Challenge 1: Turn the stretch of the records from the line containing "Where should I click to: Select" through the line containing "tap(685, 246)" into a numbered list with blank lines omitted. Include only those lines.

The legislation creating the Federal Emergency Steel Loan Guarantee Program was sponsored by West Virginia Senator Robert Byrd.
Although the parties have included selected excerpts from a certified copy of the bankruptcy court docket, the order approving the Asset Protection Plan has not been included in the appellate record. No facts concerning the Asset Protection Plan or the bankruptcy court's approval thereof are disputed.
No document in the record directly evidences Appellant's election to retire on this date. Appellant cites to Record Tab 20-K, which is a copy of his proof of claim, No. 2670, filed December 3, 2002, asserting his entitlement to retiree benefits beginning on December 11, 2001. In addition, no explanation is offered for why Appellant waited until December 11 to elect one of the options under the Irrevocable Election Form, which included a November 23 deadline. In any event, Debtor appears not to dispute the date of Appellant's retirement, or that it was effective notwithstanding the delay.
Debtor's assets were sold pursuant to the Asset Protection Plan. The funds generated by the sale were sufficient to pay secured creditors in full, but were insufficient to pay the administrative claims against the estate. Because the estate is administratively insolvent, Debtor cannot confirm a plan of reorganization. See 11 U.S.C. § 1129(a)(9)(A) (full payment of administrative expenses is a prerequisite to confirmation).
Debtor and the USWA entered into an agreement on December 20, 2001, effective by its own terms on December 19, 2001, providing, inter alia, that "[t]he provisions on Severance Allowance . . . shall no longer be in effect for Employees at Basic Steel Facilities [defined to included the Cleveland West Works facility] as of the Effective Date of this Agreement." (Record Tab 20X-7, ¶ 6.n.)
In March 2002, following Debtor's default on its obligations under the DB Plan, the Pension Benefit Guaranty Corporation ("PBGC") terminated the DB Plan under the Employee Retirement Income Security Act. (Record Tab 20E.) As a result, the PBGC became the trustee of the DB Plan. ( Id.) The unpaid pension benefits of Debtor's retirees, including Appellant, are now administered by the PBGC. (Record Tab 20F.)
On June 27, 2002, the USWA filed proof of claim number 989, along with a request for allowance of administrative expenses for approximately $1.5 billion on behalf of its membership, including Appellant. (Record Tab 20G.) Included in this request were, inter alia, claims for severance and WARN Act liability. ( Id.)
The USWA's proof of claim states: "The USWA makes this Proof of Claim for Administrative Expenses on behalf of itself and present and former employees (and surviving spouses) of the Debtors for claims arising from the CBAs between the USWA and the Debtors." (Record Tab 20G-2.)

Records shown:

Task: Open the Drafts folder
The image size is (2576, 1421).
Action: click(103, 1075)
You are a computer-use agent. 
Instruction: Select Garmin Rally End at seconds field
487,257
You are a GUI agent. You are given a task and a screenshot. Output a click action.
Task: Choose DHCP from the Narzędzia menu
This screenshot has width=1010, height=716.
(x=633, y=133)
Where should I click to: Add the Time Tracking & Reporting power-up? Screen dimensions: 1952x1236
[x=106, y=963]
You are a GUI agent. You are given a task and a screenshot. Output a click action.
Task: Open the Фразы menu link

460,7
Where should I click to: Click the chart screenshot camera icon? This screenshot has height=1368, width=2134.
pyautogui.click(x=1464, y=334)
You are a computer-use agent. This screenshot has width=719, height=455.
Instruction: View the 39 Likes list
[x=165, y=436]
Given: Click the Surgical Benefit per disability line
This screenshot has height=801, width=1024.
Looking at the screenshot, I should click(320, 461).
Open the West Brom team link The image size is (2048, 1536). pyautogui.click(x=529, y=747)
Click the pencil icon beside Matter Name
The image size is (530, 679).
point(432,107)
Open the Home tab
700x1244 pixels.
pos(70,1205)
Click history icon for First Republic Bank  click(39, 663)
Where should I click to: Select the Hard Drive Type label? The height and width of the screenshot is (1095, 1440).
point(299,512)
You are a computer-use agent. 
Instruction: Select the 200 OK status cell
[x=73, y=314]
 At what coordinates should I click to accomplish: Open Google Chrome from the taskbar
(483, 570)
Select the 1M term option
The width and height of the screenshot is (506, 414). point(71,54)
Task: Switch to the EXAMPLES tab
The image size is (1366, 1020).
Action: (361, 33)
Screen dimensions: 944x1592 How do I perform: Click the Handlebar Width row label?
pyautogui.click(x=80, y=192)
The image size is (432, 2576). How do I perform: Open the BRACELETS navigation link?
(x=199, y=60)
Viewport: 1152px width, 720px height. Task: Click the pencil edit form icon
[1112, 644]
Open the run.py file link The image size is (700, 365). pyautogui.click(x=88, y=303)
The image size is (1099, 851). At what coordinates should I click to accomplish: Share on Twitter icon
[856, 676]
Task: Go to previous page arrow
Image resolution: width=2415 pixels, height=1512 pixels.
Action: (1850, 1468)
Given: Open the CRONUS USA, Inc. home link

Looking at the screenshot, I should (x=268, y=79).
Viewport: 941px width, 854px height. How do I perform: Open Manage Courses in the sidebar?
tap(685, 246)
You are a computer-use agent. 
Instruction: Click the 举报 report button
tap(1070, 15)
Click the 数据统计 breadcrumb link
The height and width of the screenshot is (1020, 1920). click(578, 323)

Challenge 2: According to the bankruptcy text, who sponsored the legislation that created the Federal Emergency Steel Loan Guarantee Program?

Task solution 1:
1. Where should I click to: Select the Hard Drive Type label? The height and width of the screenshot is (1095, 1440).
2. point(299,512)
3. You are a computer-use agent. 
4. Instruction: Select the 200 OK status cell
5. [x=73, y=314]
6.  At what coordinates should I click to accomplish: Open Google Chrome from the taskbar
7. (483, 570)
8. Select the 1M term option
9. The width and height of the screenshot is (506, 414). point(71,54)
10. Task: Switch to the EXAMPLES tab
11. The image size is (1366, 1020).
12. Action: (361, 33)
13. Screen dimensions: 944x1592 How do I perform: Click the Handlebar Width row label?
14. pyautogui.click(x=80, y=192)
15. The image size is (432, 2576). How do I perform: Open the BRACELETS navigation link?
16. (x=199, y=60)
17. Viewport: 1152px width, 720px height. Task: Click the pencil edit form icon
18. [1112, 644]
19. Open the run.py file link The image size is (700, 365). pyautogui.click(x=88, y=303)
20. The image size is (1099, 851). At what coordinates should I click to accomplish: Share on Twitter icon
21. [856, 676]
22. Task: Go to previous page arrow
23. Image resolution: width=2415 pixels, height=1512 pixels.
24. Action: (1850, 1468)
25. Given: Open the CRONUS USA, Inc. home link
26. Looking at the screenshot, I should (x=268, y=79).
27. Viewport: 941px width, 854px height. How do I perform: Open Manage Courses in the sidebar?
28. tap(685, 246)

Task solution 2: West Virginia Senator Robert Byrd.